CELEBRATIONS: THE SONG IN THE HEART IN THE SONG OF THE WORLD
by contemplativeinquiry
Within my contemplative practice, I use a process called ‘celebrations’.
It is not a meditation as I use that term, because it includes discursive thinking and reflection.
It is not prayer: no being or presence or energy is addressed or born in mind as an auditor.
It is not lectio: it is based on a text I wrote myself, which I revise in the light of continuing inquiry and experience.
It is not simple ‘affirmation’ – because it works with an edge and can bring up ‘negative’ feelings and experiences of alienation, as well as being pleasurable and affirming.
The sequence, which can take variable amounts of time to work through, goes like this:
Celebrating body and senses.
Celebrating life energy.
Celebrating feelings, thoughts and images.
Celebrating the space inside the breath, and the healing in that space.
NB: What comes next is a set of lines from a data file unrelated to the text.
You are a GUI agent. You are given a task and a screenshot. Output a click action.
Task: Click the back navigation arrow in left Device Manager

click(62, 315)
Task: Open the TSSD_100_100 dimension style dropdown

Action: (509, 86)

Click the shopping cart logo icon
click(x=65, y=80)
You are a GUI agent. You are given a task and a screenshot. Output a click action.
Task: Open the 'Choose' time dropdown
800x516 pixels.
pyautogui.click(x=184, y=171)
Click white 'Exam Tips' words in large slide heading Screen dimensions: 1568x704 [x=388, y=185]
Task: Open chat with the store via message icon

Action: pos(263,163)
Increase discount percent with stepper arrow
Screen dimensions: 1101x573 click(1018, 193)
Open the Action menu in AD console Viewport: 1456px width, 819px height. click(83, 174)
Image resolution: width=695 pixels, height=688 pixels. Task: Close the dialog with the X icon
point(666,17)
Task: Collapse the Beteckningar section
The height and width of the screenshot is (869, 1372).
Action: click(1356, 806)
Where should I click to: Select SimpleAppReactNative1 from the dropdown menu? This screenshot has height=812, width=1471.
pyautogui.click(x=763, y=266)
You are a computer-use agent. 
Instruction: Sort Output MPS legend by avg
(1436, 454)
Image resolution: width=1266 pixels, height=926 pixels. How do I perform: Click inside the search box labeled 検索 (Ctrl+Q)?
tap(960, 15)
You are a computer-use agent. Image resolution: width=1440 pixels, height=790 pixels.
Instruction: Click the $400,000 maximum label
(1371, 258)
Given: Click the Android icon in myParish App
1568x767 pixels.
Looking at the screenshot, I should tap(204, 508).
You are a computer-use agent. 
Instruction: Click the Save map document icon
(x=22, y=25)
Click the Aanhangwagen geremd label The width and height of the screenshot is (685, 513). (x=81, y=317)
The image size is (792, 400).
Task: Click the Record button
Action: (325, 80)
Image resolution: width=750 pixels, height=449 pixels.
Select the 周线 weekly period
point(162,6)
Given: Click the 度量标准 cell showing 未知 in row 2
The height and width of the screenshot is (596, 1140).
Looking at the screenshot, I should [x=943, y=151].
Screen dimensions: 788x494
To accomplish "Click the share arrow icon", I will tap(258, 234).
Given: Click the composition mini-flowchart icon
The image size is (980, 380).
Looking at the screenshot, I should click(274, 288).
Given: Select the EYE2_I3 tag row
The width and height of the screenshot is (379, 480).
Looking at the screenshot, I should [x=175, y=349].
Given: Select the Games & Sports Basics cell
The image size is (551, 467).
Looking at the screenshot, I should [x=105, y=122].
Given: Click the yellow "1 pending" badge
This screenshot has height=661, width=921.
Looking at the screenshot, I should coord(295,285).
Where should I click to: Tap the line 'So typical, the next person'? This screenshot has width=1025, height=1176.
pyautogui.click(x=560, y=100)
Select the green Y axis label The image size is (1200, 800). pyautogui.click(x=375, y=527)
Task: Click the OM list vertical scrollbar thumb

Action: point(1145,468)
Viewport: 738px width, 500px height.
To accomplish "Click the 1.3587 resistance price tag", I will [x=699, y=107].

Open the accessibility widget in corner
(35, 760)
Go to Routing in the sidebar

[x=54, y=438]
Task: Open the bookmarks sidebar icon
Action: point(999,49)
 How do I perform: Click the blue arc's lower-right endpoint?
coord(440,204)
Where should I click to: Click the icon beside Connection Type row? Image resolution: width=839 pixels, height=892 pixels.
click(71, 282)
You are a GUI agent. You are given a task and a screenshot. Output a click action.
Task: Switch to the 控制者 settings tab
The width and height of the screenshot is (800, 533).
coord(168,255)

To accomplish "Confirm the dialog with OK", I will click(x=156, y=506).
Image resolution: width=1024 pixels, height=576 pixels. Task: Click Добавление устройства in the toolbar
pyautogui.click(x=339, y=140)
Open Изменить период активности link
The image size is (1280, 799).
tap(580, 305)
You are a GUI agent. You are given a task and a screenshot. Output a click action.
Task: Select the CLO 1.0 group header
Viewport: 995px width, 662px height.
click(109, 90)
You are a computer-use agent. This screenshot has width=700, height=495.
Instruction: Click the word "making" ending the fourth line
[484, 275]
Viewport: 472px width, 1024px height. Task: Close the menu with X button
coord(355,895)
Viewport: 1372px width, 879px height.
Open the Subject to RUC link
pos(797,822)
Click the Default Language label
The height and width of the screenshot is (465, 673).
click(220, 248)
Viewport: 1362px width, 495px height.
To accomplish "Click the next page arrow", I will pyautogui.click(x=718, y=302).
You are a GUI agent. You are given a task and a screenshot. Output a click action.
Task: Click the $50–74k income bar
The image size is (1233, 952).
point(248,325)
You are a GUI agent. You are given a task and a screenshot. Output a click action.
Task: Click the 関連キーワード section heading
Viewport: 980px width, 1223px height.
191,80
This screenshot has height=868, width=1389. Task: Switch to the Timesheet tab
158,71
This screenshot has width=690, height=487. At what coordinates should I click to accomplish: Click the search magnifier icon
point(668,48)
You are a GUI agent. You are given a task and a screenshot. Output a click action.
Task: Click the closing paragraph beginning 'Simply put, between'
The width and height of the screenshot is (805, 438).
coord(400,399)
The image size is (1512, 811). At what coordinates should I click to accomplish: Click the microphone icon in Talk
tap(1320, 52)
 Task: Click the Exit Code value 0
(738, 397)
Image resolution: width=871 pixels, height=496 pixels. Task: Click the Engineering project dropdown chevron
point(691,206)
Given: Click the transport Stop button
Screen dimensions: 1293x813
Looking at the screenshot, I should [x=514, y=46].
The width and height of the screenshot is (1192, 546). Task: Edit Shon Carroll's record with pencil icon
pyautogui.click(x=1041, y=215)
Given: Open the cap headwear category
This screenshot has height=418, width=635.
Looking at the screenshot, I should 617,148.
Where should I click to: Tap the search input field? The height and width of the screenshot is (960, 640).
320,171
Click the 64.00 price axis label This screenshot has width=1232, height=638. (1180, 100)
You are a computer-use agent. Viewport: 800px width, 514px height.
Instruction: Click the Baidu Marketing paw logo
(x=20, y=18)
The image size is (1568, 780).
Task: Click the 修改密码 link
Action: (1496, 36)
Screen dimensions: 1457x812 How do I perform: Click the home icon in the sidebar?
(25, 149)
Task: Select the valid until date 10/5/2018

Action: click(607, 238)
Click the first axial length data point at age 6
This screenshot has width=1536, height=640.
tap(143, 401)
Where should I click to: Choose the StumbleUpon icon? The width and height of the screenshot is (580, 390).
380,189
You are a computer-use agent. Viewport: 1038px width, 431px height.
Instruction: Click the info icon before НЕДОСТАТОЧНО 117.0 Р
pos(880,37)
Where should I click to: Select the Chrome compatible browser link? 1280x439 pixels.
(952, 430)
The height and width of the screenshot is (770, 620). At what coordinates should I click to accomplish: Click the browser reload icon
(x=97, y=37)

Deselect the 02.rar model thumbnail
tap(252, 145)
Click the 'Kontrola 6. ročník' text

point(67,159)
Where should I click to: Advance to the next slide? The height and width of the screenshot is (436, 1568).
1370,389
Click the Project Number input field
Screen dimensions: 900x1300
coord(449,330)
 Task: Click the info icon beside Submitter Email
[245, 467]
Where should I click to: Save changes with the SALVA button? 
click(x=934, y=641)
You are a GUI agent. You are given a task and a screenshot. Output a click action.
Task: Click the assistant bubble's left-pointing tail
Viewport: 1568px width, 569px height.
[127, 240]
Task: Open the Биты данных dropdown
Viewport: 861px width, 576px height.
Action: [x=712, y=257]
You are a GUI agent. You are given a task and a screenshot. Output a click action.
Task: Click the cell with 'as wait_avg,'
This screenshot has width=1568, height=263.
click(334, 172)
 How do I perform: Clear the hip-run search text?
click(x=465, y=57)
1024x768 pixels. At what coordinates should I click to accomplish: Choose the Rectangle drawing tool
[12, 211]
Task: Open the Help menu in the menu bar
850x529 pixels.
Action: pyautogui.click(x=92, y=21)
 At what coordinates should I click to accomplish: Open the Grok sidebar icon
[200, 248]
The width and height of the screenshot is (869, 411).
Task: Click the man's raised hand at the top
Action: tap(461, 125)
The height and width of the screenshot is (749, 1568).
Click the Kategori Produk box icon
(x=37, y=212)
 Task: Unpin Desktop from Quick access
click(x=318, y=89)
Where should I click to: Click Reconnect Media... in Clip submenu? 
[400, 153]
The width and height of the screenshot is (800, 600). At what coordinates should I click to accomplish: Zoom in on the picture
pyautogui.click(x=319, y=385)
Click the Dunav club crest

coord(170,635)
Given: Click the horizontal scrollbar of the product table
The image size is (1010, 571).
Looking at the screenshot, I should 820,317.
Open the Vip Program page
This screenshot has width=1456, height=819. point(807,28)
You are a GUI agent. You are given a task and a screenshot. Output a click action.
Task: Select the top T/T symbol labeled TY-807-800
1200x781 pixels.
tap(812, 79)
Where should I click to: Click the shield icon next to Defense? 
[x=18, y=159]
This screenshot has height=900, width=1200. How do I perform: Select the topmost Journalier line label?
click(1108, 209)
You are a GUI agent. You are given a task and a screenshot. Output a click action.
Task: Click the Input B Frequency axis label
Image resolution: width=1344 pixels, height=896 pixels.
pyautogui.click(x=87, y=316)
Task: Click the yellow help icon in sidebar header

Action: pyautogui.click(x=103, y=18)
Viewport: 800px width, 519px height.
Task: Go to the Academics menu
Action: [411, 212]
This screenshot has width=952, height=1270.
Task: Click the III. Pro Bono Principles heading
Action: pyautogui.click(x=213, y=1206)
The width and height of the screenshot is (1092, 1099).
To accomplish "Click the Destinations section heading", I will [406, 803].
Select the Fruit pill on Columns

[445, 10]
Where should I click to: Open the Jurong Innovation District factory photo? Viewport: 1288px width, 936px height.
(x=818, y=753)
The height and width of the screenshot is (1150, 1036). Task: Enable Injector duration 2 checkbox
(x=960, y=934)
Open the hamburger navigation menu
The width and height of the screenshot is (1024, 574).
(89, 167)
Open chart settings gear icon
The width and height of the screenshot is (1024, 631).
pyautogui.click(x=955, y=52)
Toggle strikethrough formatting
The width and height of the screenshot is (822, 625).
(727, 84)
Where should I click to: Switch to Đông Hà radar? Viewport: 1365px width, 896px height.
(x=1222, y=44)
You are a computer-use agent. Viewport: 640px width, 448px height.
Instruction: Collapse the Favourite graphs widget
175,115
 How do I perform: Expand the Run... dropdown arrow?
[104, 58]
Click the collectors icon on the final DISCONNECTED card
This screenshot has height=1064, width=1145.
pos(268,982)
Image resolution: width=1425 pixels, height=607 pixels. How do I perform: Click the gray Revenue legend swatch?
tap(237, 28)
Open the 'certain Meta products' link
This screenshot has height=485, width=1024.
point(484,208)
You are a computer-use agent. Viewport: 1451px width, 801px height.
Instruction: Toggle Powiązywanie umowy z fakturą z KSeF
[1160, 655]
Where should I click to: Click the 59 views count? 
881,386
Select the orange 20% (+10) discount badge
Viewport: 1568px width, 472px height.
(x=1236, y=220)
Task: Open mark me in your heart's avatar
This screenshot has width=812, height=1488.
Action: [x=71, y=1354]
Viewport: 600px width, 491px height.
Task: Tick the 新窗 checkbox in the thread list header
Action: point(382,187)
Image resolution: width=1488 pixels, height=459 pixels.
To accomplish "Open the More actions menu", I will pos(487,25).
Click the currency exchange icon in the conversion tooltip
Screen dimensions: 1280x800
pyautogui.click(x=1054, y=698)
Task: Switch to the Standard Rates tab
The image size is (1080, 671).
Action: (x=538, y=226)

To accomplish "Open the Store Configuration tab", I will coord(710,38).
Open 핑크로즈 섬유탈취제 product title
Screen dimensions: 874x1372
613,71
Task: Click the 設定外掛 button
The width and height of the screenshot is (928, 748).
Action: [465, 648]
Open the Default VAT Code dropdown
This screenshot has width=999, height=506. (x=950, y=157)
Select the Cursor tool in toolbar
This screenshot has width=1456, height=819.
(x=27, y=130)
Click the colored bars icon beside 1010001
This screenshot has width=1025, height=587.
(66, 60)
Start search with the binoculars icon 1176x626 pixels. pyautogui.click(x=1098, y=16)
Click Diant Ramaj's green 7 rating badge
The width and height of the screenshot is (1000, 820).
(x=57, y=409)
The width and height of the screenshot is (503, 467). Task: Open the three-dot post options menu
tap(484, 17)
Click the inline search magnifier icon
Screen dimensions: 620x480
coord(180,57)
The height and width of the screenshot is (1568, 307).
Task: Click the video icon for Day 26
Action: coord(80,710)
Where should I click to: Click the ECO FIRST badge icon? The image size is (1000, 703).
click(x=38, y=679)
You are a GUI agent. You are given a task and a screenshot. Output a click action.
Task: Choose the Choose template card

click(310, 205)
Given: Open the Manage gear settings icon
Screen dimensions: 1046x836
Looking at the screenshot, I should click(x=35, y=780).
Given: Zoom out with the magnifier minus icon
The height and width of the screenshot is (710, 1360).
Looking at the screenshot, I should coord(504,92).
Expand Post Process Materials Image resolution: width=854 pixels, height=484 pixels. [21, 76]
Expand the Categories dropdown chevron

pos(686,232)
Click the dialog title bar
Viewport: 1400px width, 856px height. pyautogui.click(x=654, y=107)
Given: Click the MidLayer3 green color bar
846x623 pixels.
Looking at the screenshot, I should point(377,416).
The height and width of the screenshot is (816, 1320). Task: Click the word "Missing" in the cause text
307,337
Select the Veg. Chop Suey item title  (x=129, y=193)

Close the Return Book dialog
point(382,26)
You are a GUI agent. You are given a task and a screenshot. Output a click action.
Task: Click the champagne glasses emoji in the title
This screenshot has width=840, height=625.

Celebrating the song in the heart in the song of the world:
Living presence, in a field of living presence,
Always enough; always at home.
I don’t say ‘I celebrate my …’. In this practice I use the gerund ‘celebrating’ and leave out ‘my’ so as to keep the focus processual and thereby avoid turning it in to a ‘who am I?’ practice. Such practices are widely available and are designed to disidentify practitioners from the body, senses, life energy, feelings, thoughts, images, ‘I-ness’ (or ego), finally to rest in an observer position, which, despite the residual dualism in the whole notion of observation, is often seen as the threshold of an enlightenment or theosis. In this practice I want to stay immersed in the process, and leave the ‘I’ question out.
I owe ‘celebrating’ to my background in humanistic psychology and co-counselling in particular. In a therapeutic context a phrase like ‘celebrating body’ could easily provide an ample agenda for a weekend workshop, given the level of negative body image and negative body experience that people find themselves dealing with – but also given the joy and liberation that come with healing. For the invitation to ‘celebrate’ paradoxically evokes distress, where the way of ‘celebration’ at best seems artificial and a worst a cruel mockery. The work is to stay with the notion of celebration, to give the distress its due and then let it go, and find a place where there is something authentically to celebrate. In the therapeutic context, a number of methods may be used to assist this process. In the contemplative context, aware contemplation itself can have a transmuting effect. When I turn my attention to my body and run through what’s going on throughout my body and five senses, I generally find myself noticing the strains, anxieties and discomforts of the moment and then moving to a celebration of embodiment itself, the sheer gift of being in this world, in this way, at this time and with this experience. The same is true of life energy, feelings, thoughts and images.
At the fourth line, ‘Celebrating the space inside the breath, and the healing in that space’ I find a change in feeling tone, since the practice tends to become naturally celebratory – though this is not always the case, since I may feel cut off from the power of contemplative practice itself. For this is an affirmation of meditative states in their therapeutic aspect, and I tend to drop in to a fully meditative state during this phase, letting go for a while of the words and celebration, indeed of the exercise itself for a period.
At the fifth line, I move to my sense of the Oran Mor (the song in the heart in the song of the world), which celebrates my sense of the numinous, of my connection to or involvement in Mystery. The last two lines introduce no new celebration. They are an elaboration of ‘celebrating the song in the heart in the song of the world’. I said in a recent post that I experienced the Goddess dissolving into the Oran Mor. In this practice I may likewise almost experience the ‘song in the heart’ dissolve into ‘the song of the world’. I can certainly visualise and intuit this. Terms like ‘song in the heart’, Goddess, Oran Mor, become porous and hard to distinguish. Yet here too, in this section of the practice, I can also experience dis-connection and alienation. If I find myself needing to accept this as my actual state, then the celebration is of the words themselves and the recognition that I wrote them myself, with integrity, at an earlier time: it is me who is reminding myself of what becomes available in a state of openness and celebration.